And you know, the issue as I understood it kind of became, it was less that they were doing controlled burns and more that they were not terribly good at controlling their controlled burns that got them into trouble with the feds.
But they hadn't destroyed any private property or hurt any people or any burned out anybody else's cattle or anything like that.
Not as far, no, not as far as I know.
So I mean, that's, that's an important point too, that like, you know, I mean you have to kind of balance these things.
On the one hand, nobody's hurt, you know, where's the crime.
On the other hand, you can't just kind of let people who don't know what the hell they're doing start, you know, burning down parts of, parts of public, public land.
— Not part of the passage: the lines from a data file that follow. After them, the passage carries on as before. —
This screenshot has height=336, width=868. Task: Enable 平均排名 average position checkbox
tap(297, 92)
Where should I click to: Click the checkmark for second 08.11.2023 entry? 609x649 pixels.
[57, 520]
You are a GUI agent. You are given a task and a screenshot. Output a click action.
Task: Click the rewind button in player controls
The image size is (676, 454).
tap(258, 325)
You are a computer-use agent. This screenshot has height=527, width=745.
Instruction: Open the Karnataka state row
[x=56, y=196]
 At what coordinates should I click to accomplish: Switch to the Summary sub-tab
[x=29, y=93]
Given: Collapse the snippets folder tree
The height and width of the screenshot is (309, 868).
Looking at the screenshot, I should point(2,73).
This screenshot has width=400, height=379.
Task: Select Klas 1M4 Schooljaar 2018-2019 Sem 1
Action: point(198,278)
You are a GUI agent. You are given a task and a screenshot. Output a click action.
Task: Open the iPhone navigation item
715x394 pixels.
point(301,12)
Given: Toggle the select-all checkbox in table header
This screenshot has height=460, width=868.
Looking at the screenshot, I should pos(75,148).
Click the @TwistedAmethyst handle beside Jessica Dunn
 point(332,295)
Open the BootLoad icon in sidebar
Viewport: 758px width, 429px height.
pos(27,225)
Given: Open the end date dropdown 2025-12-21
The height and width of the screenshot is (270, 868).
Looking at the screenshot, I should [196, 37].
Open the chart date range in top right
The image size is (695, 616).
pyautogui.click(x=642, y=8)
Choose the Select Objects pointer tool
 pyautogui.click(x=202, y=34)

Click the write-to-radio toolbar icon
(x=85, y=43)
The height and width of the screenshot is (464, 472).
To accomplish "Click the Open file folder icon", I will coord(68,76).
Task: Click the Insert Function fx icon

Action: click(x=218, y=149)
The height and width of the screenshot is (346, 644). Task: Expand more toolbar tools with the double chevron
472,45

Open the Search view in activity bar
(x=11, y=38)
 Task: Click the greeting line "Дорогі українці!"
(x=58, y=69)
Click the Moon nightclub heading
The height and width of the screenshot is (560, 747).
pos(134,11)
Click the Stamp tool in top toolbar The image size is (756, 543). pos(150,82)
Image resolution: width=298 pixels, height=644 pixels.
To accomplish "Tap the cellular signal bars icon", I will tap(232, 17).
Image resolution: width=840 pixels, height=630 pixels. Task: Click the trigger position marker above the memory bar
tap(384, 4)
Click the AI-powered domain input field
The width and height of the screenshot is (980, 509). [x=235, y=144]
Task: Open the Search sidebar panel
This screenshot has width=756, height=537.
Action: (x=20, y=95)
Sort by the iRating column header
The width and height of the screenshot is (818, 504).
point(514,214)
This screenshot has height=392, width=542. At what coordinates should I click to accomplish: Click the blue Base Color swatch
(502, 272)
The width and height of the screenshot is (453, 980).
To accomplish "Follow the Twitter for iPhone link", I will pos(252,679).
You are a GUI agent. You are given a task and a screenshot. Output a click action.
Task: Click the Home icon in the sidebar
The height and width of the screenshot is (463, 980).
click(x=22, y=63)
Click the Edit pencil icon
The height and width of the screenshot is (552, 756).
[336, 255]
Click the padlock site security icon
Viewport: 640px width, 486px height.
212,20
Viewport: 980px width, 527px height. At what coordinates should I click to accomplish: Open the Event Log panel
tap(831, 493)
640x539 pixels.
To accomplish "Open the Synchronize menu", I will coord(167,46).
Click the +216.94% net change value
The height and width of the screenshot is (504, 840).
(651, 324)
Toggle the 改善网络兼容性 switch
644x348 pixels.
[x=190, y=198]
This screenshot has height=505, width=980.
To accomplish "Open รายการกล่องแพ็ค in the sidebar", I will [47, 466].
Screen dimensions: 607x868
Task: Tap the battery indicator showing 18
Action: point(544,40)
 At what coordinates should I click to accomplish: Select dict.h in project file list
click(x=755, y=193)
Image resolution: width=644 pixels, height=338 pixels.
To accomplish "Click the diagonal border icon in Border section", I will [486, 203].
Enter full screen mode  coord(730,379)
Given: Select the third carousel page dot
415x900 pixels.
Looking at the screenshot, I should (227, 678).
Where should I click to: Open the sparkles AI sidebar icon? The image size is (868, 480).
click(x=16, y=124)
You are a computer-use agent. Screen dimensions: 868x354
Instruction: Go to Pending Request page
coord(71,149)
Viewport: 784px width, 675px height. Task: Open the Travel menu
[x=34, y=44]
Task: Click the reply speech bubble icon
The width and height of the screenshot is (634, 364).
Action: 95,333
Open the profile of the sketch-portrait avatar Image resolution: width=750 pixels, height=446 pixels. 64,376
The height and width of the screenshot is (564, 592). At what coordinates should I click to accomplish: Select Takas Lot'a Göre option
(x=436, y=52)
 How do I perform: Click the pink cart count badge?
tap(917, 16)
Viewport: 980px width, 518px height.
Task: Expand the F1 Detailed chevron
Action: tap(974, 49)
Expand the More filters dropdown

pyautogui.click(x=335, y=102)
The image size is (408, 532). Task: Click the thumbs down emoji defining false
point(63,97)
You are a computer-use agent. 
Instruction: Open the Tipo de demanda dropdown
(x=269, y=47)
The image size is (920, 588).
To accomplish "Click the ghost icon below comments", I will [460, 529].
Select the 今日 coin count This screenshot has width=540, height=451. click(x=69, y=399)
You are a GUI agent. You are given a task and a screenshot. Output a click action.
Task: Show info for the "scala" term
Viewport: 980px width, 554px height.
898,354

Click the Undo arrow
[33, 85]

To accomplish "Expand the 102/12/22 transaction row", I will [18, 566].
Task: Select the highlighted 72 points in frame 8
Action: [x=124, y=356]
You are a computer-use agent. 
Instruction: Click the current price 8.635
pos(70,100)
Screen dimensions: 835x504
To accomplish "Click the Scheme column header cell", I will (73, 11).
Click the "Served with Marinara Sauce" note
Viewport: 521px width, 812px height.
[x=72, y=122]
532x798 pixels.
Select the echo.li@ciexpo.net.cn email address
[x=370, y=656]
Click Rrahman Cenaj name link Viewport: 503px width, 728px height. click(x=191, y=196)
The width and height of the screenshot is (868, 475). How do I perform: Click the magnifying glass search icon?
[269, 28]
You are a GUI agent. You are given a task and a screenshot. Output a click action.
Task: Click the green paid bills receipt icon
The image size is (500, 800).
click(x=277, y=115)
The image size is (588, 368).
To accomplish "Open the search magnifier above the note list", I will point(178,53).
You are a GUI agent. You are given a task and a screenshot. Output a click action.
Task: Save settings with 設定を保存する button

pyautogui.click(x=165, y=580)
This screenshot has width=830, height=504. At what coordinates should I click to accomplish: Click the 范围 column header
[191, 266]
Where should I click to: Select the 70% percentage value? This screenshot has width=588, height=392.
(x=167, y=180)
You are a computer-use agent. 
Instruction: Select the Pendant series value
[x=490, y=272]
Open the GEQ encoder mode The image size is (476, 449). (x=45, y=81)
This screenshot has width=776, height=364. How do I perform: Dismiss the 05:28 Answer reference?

But what it really caused a controversy here was they had done their time, they got out and then it wasn't new charges.
It was just the judge re-sentenced them and put them back in prison.
Yeah.
And that was kind of the thing that I thought was most, you know, that's why I focused on that.
It was, was, was kind of the most interesting thing to me because again, it's like.
And this is what caused all the militia guys to come out and try to intervene, right?
Well, it wasn't all, it wasn't all the militia guys at first.
And it's also interesting because the local, the local three percenters did not join the occupation and there was other local militia groups who did not join the occupation.
They kind of, you know, had the backs of the occupation in a sense, but they were not in favor of the occupation, which I, which I think is an important point.
And I also think that, you know, I mean the, the, the guys who were the father and son who were convicted for arson, like met with, met with Amon Bundy and his group beforehand and basically said, you know, we don't really, we don't really want your support.
Even before the whole thing had started, they had said, we don't want your support.
That's interesting.
Okay.
Right.
They did like before he met with them beforehand and, and, and, you know, they basically said, we don't, we don't want your support.
And you know, I, this is one of those things that like, I feel like people don't like to hear, but these are, these are out of town.
You know, Amon Bundy is not from Oregon and, and, and nor, you know, and, and his, his people largely, as I understand it, and somebody can correct me, are not, are not locals which I think is not an unimportant point in this, in this telling of the story, you know, and, and, and I don't want to go too far in the other direction either and say, well, they're these out of town rabble rousers and they kind of get what they deserve because that's not what I think.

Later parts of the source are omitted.